Conventional Financing

A government-sponsored enterprise (GSE) is a financial services corporation created by the U.S. government. Fannie Mae and Freddie Mac are the two largest GSEs and the ones that most people know. The purposes of a GSE is to encourage lending and enhance the flow of credit by reducing the risk to investors. Here’s a very basic, over-simplified example of the role a GSE (in this case Fannie Mae) plays in the mortgage industry:

  • Joe Buyer buys a house and wisely uses Mortgage Mark with HomeBridge Financial Services to get his $300,000 loan.
  • When Joe closes his loan, HomeBridge provides the $300,000 to fund Joe’s purchase.
  • HomeBridge then securitizes Joe’s loan and sells it to Fannie Mae.
  • Fannie then provides HomeBridge $300,000 for this loan; this allows HomeBridge to re-use that $300,000 for a brand-new mortgage being made to Sally Refinancer.
  • After Joe’s loan is sold to Fannie, HomeBridge retains the servicing rights to this loan and is known as the “Mortgage Servicer.” This means that Joe will make his monthly payment to HomeBridge even though Fannie technically owns the loan.

Fannie Mae

The Federal National Mortgage Association (FNMA), commonly known as Fannie Mae, is a Government-Sponsored Enterprise (GSE). That basically means that Fannie Mae (like Freddie Mac) is a quasi-government corporation.
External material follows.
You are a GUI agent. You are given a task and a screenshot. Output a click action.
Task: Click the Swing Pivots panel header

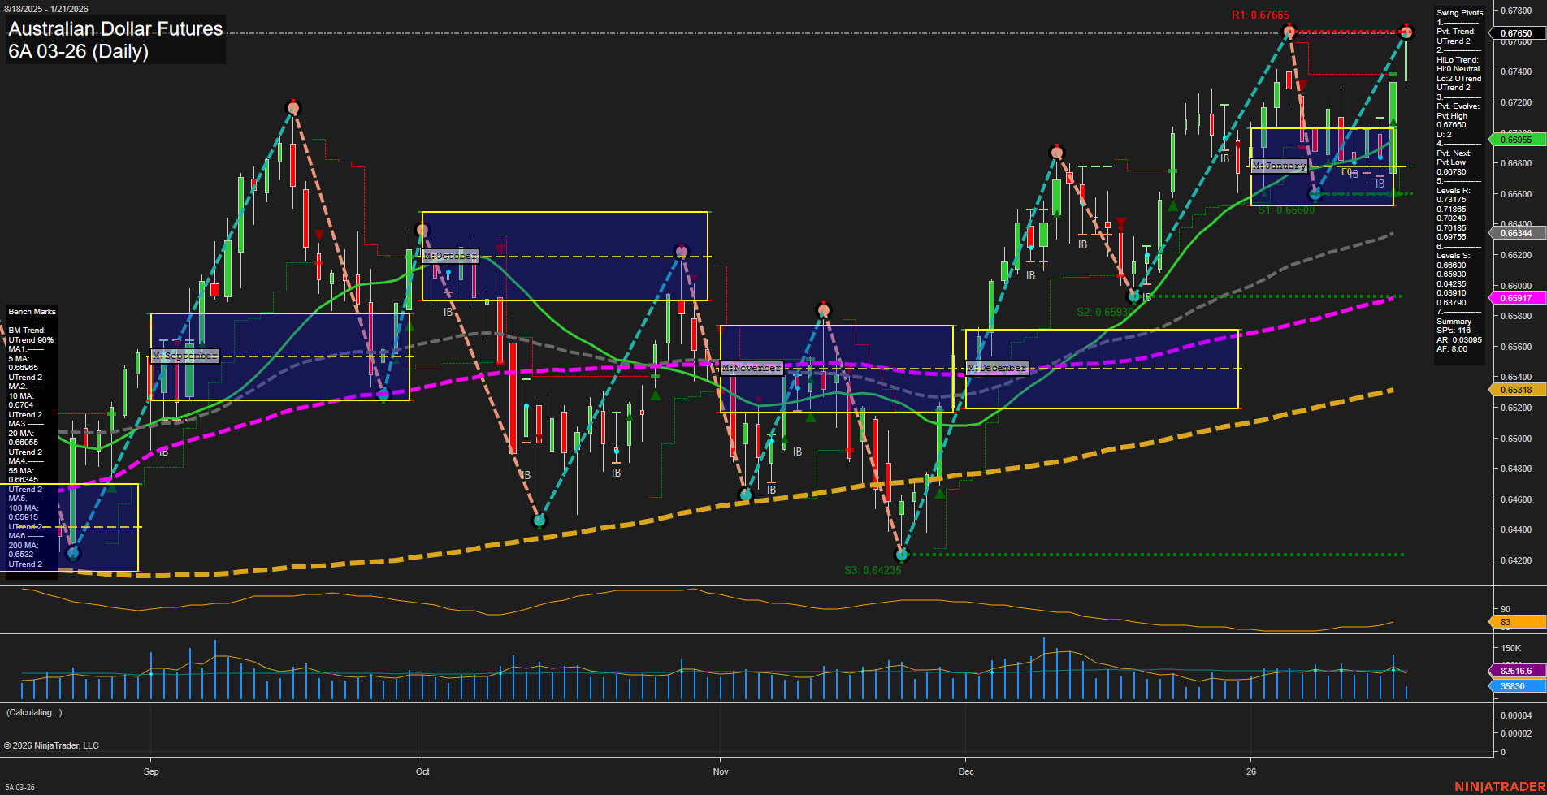coord(1459,13)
While Fannie Mae is a publicly traded company, it was originally formed by the U.S. government in 1938 during the Great Depression as part of the New Deal. Fannie’s purposes is to expand the secondary mortgage market by securitizing mortgages in the form of mortgage-backed securities (MBS). This allows lenders to reinvest their assets into more lending and in effect increase the number of lenders in the mortgage market by reducing the reliance on banks and thrifts.

Freddie Mac

The Federal Home Loan Mortgage Corporation (FHLMC), commonly known as Freddie Mac, is a Government-Sponsored Enterprise (GSE). That basically means that Freddie Mac is a quasi-government corporation and the younger brother to Fannie Mae. Freddie was established as a private corporation thorugh the Emergency Home Finance Act of 1970. Freddie’s charter is the same as Fannie’s: to expand the secondary mortgage market by securitizing mortgages in the form of mortgage-backed securities (MBS). This allows lenders to reinvest their assets into more lending and in effect increase the number of lenders in the mortgage market by reducing the reliance on banks and thrifts.